[[ GIVEN DATA, beginning ]]

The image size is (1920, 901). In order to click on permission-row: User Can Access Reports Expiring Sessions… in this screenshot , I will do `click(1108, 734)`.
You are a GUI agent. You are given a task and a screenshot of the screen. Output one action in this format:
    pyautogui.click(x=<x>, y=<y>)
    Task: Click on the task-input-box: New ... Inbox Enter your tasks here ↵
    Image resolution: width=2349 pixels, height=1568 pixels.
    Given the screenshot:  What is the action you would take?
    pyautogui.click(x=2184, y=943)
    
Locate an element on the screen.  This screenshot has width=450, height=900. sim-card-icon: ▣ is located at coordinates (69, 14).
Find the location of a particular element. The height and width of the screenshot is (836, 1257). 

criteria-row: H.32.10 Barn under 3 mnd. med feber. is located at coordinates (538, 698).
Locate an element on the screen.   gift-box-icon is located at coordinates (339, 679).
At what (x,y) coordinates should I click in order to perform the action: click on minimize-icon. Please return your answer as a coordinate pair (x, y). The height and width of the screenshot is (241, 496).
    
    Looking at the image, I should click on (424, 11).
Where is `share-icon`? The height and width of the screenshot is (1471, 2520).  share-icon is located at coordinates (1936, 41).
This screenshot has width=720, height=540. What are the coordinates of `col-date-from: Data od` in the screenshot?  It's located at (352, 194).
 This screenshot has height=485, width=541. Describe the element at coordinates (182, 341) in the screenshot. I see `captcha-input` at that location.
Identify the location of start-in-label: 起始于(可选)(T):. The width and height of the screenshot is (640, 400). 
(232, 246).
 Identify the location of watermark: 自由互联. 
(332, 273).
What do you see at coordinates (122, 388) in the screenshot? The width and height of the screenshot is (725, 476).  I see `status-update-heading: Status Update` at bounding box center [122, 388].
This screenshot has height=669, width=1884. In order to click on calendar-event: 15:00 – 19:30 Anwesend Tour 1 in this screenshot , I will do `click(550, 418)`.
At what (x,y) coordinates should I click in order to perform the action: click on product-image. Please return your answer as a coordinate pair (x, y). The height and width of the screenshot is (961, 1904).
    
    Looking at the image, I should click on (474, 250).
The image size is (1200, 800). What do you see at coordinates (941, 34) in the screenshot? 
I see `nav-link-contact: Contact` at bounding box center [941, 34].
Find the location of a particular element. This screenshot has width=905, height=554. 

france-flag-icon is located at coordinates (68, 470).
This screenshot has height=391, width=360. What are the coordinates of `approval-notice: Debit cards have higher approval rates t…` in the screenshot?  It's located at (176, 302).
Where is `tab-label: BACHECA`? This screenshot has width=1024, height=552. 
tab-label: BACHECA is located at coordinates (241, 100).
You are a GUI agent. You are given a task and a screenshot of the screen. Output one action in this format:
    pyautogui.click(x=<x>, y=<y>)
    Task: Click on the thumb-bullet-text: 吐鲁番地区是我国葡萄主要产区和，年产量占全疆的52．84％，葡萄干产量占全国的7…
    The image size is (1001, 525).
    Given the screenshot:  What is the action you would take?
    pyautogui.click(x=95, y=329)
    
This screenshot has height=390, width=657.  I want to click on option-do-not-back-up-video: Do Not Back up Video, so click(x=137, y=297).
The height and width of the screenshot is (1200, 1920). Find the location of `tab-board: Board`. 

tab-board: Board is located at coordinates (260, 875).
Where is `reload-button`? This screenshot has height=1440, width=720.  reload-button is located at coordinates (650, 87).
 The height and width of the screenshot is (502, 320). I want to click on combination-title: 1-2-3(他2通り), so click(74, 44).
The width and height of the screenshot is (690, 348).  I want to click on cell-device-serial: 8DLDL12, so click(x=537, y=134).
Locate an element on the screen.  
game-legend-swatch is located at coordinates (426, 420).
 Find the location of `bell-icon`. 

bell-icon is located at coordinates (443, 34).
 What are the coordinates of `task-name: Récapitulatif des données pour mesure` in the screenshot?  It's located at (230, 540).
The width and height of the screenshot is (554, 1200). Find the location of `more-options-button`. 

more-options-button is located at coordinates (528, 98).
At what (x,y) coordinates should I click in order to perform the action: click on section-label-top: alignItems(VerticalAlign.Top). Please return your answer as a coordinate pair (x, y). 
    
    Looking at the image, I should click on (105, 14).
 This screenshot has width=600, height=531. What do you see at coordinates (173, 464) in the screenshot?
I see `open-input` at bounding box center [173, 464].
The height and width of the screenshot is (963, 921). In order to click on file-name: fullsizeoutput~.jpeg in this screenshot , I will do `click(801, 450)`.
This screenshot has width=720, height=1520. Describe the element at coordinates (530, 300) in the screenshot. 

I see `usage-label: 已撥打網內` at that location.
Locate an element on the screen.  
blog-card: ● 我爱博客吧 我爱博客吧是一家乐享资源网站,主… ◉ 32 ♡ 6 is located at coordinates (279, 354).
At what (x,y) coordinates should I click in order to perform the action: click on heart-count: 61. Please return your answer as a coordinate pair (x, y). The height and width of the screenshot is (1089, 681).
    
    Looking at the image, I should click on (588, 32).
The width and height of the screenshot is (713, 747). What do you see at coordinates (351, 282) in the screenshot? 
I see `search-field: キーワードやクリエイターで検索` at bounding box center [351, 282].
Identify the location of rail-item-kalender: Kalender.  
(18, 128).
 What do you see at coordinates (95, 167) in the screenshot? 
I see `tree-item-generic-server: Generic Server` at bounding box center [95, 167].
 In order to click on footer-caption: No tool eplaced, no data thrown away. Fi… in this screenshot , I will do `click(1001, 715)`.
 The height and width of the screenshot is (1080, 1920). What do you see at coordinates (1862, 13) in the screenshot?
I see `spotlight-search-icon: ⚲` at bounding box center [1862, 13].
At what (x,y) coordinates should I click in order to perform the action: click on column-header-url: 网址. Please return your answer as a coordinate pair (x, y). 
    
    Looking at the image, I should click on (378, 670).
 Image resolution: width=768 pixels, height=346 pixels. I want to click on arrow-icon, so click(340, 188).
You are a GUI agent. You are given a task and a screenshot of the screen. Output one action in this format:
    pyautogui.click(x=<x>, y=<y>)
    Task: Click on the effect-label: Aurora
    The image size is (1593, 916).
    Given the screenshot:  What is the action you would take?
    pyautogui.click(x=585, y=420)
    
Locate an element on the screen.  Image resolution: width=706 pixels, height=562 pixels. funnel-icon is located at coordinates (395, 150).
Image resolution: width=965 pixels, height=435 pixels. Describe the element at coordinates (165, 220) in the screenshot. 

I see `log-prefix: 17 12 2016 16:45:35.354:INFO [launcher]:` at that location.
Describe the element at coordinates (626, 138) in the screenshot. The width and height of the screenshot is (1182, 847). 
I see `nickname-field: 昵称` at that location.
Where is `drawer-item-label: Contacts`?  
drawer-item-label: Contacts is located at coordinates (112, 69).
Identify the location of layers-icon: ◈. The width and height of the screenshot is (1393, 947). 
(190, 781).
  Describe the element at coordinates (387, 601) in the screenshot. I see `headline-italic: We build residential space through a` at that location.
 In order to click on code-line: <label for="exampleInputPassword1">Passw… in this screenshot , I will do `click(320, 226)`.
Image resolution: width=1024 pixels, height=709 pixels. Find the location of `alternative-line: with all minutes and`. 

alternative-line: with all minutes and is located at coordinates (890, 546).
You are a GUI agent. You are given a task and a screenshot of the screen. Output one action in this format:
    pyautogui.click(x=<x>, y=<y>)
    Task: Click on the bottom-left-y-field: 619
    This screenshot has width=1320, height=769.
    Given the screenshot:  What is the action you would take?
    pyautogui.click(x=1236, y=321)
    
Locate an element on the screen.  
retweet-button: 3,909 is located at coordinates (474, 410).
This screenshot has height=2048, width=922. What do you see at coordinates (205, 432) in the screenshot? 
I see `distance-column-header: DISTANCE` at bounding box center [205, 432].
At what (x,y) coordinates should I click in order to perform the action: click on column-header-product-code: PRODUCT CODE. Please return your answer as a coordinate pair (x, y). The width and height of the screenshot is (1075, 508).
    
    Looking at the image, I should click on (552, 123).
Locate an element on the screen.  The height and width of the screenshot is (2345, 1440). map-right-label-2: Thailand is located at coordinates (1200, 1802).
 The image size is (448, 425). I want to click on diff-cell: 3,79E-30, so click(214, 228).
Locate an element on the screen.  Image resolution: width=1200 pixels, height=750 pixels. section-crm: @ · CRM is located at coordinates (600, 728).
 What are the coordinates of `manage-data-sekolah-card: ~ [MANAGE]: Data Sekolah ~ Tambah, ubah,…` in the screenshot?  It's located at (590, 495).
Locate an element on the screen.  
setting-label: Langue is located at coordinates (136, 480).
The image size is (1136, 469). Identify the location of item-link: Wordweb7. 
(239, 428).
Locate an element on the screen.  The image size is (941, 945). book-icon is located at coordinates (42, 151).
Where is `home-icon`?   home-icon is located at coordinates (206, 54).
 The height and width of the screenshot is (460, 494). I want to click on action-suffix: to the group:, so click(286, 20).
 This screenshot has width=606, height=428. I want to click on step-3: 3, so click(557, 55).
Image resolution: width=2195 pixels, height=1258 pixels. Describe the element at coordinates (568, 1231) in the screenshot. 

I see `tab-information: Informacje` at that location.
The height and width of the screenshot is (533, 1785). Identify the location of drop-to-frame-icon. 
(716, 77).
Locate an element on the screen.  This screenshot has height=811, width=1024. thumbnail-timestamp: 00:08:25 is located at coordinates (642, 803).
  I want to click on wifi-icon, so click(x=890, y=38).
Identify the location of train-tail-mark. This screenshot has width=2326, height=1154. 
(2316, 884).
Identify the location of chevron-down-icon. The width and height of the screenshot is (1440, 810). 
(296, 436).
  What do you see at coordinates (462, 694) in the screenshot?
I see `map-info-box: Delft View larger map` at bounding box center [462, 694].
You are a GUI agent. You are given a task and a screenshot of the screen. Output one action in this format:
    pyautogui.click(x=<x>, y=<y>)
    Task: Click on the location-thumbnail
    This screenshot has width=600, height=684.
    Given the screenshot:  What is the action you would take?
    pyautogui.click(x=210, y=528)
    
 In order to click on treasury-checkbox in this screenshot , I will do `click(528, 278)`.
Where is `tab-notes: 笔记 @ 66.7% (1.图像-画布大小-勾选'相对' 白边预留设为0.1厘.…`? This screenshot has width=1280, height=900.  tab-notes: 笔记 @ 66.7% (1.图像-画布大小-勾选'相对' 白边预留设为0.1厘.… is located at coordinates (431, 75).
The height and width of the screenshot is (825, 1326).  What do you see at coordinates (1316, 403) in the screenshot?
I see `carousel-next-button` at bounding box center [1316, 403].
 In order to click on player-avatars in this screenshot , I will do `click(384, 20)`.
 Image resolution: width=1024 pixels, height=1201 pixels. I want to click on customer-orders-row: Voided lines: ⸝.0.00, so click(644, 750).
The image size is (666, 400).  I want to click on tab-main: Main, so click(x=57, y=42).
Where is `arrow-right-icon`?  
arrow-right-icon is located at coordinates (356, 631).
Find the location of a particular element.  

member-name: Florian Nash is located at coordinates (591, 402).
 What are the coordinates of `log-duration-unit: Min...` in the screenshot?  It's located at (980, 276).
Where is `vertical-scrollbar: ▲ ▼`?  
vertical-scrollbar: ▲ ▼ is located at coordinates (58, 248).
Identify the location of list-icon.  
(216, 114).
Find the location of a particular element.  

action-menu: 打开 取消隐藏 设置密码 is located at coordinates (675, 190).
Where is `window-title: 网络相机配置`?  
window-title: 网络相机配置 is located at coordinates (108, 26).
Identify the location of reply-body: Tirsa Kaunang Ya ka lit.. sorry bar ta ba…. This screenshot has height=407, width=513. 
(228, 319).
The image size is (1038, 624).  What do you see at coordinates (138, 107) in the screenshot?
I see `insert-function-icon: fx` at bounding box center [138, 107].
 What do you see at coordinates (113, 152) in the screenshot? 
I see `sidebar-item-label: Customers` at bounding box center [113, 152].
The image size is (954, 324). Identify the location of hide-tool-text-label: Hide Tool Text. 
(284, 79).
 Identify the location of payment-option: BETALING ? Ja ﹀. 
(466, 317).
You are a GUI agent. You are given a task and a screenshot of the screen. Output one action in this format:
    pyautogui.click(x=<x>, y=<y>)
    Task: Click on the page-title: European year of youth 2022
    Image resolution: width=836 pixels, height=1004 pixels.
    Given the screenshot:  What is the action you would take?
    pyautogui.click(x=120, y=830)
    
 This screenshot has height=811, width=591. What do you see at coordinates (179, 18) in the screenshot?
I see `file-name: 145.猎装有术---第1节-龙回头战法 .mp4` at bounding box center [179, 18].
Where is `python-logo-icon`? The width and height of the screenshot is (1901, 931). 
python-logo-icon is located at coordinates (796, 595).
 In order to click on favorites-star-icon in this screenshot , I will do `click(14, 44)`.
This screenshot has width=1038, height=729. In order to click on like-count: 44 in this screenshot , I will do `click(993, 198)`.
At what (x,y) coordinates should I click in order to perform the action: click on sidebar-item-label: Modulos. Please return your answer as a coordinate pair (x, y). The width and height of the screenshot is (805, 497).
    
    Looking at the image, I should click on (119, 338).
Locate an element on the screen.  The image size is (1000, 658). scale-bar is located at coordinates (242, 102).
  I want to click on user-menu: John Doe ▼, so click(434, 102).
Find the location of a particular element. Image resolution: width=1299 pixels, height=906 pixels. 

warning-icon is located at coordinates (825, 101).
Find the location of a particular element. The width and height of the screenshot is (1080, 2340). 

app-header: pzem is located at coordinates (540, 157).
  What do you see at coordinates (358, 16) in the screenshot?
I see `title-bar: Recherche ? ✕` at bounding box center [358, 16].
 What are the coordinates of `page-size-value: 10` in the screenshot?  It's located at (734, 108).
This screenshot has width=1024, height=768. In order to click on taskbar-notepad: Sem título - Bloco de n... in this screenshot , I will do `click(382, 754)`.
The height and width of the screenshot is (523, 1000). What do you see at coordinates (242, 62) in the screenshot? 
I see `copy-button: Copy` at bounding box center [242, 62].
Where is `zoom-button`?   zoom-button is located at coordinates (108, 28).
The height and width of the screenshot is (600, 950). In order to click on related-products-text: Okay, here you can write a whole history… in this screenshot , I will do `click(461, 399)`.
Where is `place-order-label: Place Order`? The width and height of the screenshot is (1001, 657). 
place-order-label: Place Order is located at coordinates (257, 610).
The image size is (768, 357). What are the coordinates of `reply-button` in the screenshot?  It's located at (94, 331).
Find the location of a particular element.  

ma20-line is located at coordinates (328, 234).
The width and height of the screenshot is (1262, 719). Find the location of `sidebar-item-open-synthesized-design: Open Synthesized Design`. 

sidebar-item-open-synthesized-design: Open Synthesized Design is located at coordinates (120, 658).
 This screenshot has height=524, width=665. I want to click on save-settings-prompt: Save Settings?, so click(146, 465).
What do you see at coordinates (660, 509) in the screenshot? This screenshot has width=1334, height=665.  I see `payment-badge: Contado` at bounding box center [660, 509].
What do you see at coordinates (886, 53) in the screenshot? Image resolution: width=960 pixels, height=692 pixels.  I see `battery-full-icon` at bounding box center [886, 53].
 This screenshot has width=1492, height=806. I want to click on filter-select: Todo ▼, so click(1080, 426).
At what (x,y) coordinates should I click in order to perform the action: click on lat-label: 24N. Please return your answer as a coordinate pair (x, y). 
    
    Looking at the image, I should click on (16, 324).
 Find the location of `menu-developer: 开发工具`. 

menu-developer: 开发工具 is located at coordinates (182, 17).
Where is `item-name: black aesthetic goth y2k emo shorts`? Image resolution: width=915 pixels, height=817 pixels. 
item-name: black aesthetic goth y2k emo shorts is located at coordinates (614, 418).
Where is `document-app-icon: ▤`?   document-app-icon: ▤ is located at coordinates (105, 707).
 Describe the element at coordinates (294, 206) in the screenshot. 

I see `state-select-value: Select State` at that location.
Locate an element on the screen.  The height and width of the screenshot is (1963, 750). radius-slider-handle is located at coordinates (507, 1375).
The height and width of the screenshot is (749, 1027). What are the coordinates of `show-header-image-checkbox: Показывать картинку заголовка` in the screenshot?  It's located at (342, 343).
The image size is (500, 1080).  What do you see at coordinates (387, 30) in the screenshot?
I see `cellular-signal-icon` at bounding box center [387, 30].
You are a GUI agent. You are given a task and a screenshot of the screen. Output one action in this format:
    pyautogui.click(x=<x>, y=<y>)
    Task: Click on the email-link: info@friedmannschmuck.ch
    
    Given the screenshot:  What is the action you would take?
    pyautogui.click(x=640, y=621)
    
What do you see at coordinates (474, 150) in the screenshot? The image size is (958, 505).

[[ GIVEN DATA, end ]]

→ **REQUEST**
Set out as a numbered list, with blank lines omitted, the lines of the items above between the line containing "is (961, 1904)." and the line containing "tab-label: BACHECA is", both included.

→ **WRITTEN ANSWER**
1. At what (x,y) coordinates should I click in order to perform the action: click on product-image. Please return your answer as a coordinate pair (x, y). The height and width of the screenshot is (961, 1904).
2.     Looking at the image, I should click on (474, 250).
3. The image size is (1200, 800). What do you see at coordinates (941, 34) in the screenshot? 
4. I see `nav-link-contact: Contact` at bounding box center [941, 34].
5. Find the location of a particular element. This screenshot has width=905, height=554. 
6. france-flag-icon is located at coordinates (68, 470).
7. This screenshot has height=391, width=360. What are the coordinates of `approval-notice: Debit cards have higher approval rates t…` in the screenshot?  It's located at (176, 302).
8. Where is `tab-label: BACHECA`? This screenshot has width=1024, height=552. 
9. tab-label: BACHECA is located at coordinates (241, 100).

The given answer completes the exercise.